Figure 2. Magnitude of the error variance by the number of items in the compilation (sample sizes n = 50, 100, and 200) in groups suggested by DTA.
VAR(E)_LFA = error variance based on factor loading (L) as the linking factor and a one-factor factor score variable (FA) estimated by using maximum likelihood estimation as the manifestation of the latent score. VAR(E)_RPCX, VAR(E)_G2X, and VAR(E)_D2X = error variance based on RPC/G2/D2 as the linking factor and the raw score (X) as the manifestation of the latent score.
Second, the dataset used in the simulation did not include tests with 16–19 items or tests longer than 30 items. Technicalities in forming the dataset used in simulation led to practicalities such as the test with 20–30 items being based on binary items and the test with 2–15 items being polytomous items (Figure 2). Notably, some categories of k in Figure 2 are combined, as suggested by DTA with the CHAID algorithm; using these groups, the difference between the categories is the most statistically significant [for the traditional estimates, F(13, 1,066) = 14,768.58, p < 0.001]. In Figure 2, n refers to the number of tests; n = 60 indicates that the dataset consists of 60 tests compiled of 28–30 items.
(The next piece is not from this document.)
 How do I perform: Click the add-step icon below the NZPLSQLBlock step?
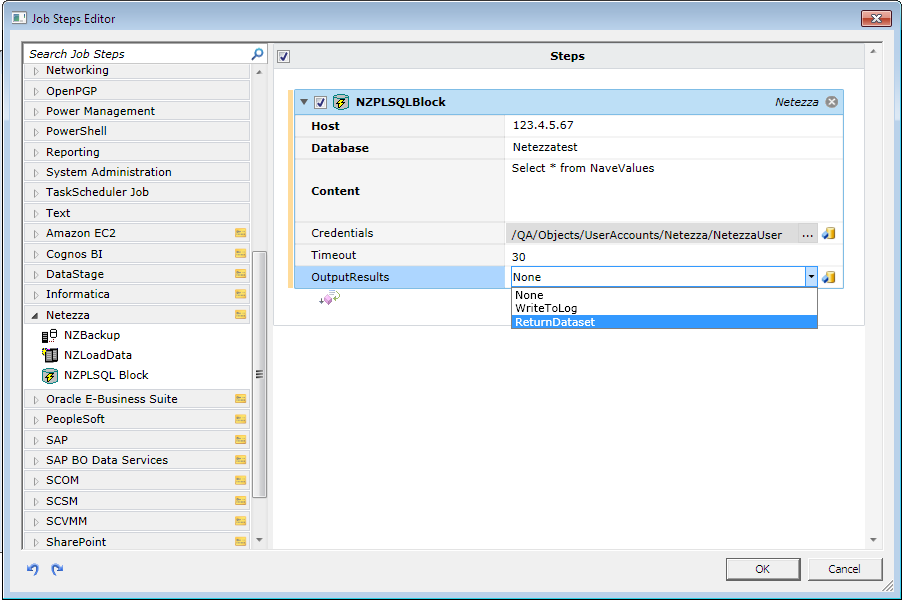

Third, the magnitude of the error variance increases systematically with the number of items comprising the test (k). This is known from Eqs. (3) to (5), and it [i.e., the phenomenon in Eqs 3−5], is understandable because the error variance of the test is a cumulative sum of error variances of the single items. While the traditional error variance (“VAR(E)_LFA”) is approximately 0.5–2.2 units with tests with few items (k = 2–5), with 20–30 binary items, it is 15.9–23.4 units. The number of items in the compilation explains almost all error variance variability; using the linear regression model, R2 > 0.99 for the traditional error variance, and if using the deflation-corrected estimators of association, R2 > 0.98 (Figure 3).
Figure 3. Models of the magnitude of the error variance by the number of items in the compilation (all tests).
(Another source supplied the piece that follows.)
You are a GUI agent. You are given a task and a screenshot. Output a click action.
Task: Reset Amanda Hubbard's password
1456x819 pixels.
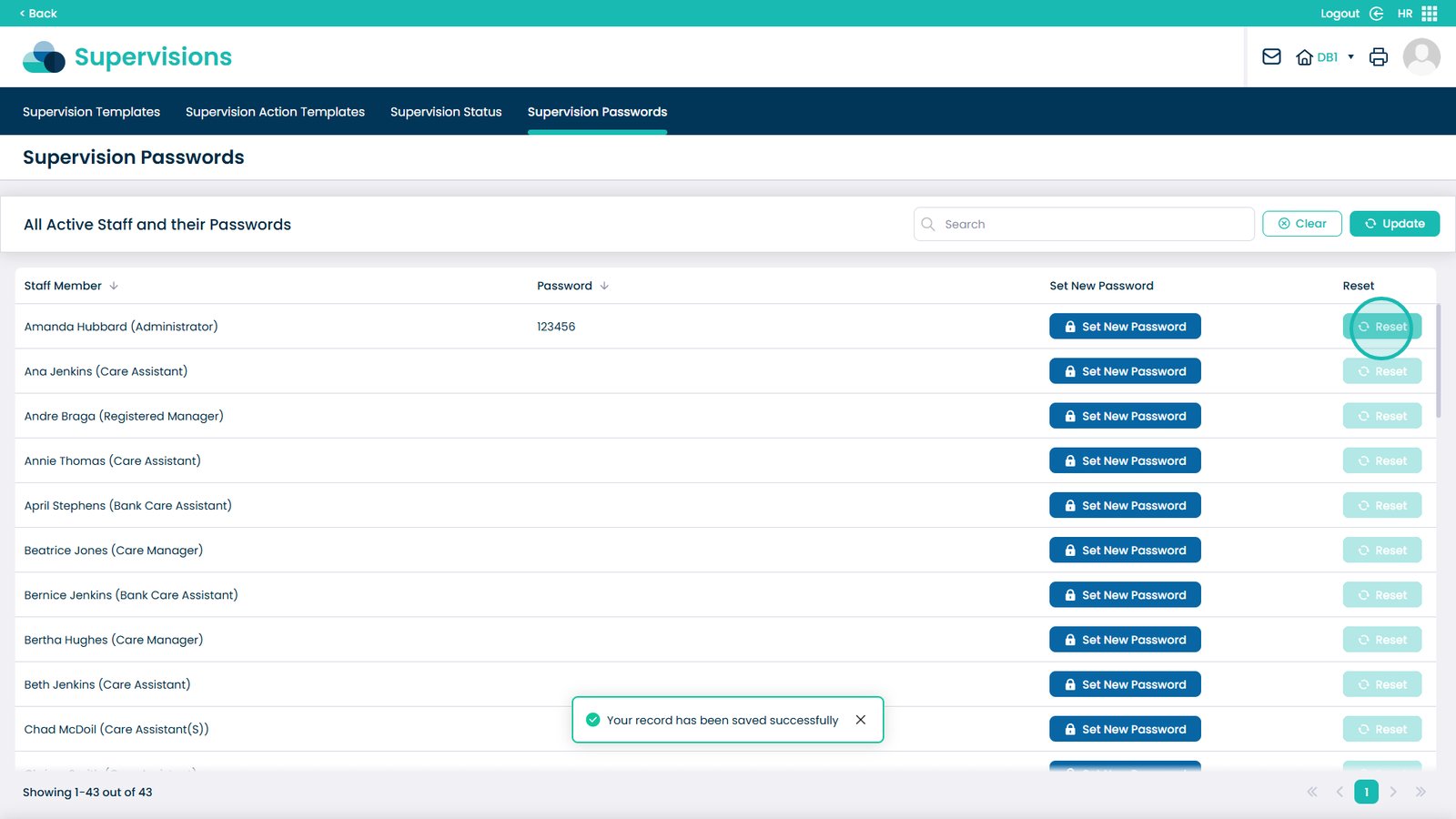1381,327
VAR(E)_LFA = the traditional error variance based on factor loading (L) as the weight factor and factor score variable (FA) from a one-factor solution estimated by using maximum likelihood estimation as the manifestation of the latent ability. VAR(E)_RPCX, Deflation-corrected error variance based on RPC as the weight factor and the raw score (X) as the manifestation of the latent ability.
Fourth, all the estimators of deflation-corrected error variance give estimates that are systematically smaller in magnitude than traditional estimates. While, in the given dataset, the traditional estimates related to the factor score variable and factor loadings tend to range from 0.5 to 23.4 units, depending on the number of items in the compilation, the deflation-corrected estimates related to the raw score range from 0.2 to 17.8 units. It may be possible that the lower magnitude of the error variance related to the deflation-corrected estimates could be partly explained by the difference in the score variable; after all, the score variables differ between the estimators. However, traditionally, factor score variable has been taken as one of the “optimal linear combinations” discussed over years by, chronologically, e.g., Thompson (1940), Guttman (1941), Stouffer (1950), Lord (1958), and Bentler (1968) and later, for example, Li et al. (1996) and Li (1997); the “optimal” combination should be, logically, better than the raw score and, hence, it should include less error in comparison with the raw score. However, the studies with deflation-corrected estimators of reliability have shown that the reason for the deflation is mainly in estimates of the association between the item and score variable (see the discussion above) rather than in the difference between the score variables (see Metsämuuronen, 2022b of the effects of different sources of underestimation of reliability).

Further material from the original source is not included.